I'm clearly behind on issues on this repo.

I looked at the official Sonar Scanner docker image and it appears they're using JDK 11 as you point out. I honestly don't do much Java work these days, so I'm assuming anyone using this image for Java scanning won't be losing anything by moving to Java 11? Given how long the 4.x scanner image has been out there, I'm surprised no one's mentioned this before. I'm a little concerned by rolling back the image's base image a major Java version. Is there an example project where I can see this behavior and reproduce the issue? Any other comments on this?

[sseide]

yes - jdk 11 as the current long-term release should be fine for everyone today.

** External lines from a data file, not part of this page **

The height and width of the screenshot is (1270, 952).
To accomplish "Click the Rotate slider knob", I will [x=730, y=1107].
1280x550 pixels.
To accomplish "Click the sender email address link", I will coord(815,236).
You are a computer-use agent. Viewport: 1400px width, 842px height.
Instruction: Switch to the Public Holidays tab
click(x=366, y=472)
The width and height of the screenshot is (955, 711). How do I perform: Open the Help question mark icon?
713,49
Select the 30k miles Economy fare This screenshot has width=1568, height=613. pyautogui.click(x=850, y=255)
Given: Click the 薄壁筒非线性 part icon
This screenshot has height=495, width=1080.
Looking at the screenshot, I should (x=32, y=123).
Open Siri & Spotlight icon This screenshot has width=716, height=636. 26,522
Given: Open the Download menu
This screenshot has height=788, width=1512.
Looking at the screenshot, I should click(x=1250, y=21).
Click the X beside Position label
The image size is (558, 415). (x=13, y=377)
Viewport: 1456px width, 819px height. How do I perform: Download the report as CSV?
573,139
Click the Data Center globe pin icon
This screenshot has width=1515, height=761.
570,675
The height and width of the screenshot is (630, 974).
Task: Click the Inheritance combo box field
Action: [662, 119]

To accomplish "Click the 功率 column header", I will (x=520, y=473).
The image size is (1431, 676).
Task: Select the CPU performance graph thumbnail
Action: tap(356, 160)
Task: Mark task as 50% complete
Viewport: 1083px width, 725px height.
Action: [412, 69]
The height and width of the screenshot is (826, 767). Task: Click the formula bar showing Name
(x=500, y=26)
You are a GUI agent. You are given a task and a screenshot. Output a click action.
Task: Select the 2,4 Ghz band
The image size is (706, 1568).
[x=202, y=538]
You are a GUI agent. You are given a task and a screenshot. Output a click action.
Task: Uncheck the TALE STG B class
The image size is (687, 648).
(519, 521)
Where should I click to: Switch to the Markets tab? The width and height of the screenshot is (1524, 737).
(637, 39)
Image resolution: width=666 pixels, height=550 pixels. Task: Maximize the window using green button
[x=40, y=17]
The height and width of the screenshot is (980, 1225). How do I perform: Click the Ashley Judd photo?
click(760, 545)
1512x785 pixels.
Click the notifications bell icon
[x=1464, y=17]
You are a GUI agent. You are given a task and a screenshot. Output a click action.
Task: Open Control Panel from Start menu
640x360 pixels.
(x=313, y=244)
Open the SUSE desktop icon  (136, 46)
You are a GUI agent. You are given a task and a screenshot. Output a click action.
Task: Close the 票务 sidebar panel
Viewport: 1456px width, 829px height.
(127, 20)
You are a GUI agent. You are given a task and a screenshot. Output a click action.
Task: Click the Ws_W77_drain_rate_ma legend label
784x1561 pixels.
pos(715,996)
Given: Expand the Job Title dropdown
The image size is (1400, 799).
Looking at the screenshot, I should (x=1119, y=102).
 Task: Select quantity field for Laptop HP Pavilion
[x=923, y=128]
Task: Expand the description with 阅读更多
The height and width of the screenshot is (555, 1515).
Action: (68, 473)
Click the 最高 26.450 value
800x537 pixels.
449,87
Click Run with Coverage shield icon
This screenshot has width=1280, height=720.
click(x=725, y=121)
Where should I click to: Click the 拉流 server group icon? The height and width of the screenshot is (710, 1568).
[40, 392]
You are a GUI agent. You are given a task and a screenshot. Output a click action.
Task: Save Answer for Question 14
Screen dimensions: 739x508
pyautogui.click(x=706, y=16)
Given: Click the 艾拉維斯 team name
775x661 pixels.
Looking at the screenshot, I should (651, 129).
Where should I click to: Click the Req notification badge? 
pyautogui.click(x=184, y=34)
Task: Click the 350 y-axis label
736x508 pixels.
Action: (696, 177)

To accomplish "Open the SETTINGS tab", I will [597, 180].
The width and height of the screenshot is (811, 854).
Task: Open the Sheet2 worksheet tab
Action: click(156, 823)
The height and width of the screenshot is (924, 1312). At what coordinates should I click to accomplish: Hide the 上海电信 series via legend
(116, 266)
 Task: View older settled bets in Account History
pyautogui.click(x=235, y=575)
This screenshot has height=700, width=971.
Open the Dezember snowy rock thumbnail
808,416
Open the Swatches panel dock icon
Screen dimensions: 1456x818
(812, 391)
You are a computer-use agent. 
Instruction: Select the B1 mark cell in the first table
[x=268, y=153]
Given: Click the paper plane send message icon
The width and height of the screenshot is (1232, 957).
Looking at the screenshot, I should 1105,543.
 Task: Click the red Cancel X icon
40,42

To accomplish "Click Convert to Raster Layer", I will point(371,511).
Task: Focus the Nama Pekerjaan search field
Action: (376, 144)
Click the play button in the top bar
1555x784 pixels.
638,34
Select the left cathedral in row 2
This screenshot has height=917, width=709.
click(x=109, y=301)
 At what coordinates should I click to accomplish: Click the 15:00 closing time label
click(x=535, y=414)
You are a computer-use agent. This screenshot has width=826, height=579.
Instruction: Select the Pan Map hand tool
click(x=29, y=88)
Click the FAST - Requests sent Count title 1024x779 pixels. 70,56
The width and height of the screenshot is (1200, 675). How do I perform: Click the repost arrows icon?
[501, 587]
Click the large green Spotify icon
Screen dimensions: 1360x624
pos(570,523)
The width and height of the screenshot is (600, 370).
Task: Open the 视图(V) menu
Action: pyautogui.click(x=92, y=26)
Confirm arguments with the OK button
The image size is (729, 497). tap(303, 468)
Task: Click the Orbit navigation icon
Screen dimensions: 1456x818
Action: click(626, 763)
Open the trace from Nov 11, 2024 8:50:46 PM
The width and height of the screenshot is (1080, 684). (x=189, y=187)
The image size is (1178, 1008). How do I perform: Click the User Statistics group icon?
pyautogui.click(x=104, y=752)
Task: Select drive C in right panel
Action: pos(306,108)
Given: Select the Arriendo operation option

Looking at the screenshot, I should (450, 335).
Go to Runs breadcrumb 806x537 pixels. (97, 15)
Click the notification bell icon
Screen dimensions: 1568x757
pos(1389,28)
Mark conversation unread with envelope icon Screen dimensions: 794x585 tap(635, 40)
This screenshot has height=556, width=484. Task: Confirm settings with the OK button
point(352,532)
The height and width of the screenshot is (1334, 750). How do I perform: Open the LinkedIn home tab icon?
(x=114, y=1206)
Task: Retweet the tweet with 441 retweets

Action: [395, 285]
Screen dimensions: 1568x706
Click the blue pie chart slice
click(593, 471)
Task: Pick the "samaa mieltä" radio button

last month java17 was release as the next LTS release (after 11), but this one will definitly break build for lots of packages i think due to the move to java modules in between. A lot of libraries need to adopt to this i think...

As a side note - one issue we had with sonarqubes own image - the missing curl and/or wget will be fixed by them. The finally accepted the need for an command line tool that can handle https correctly... Due to this we are able to use the official image too by now.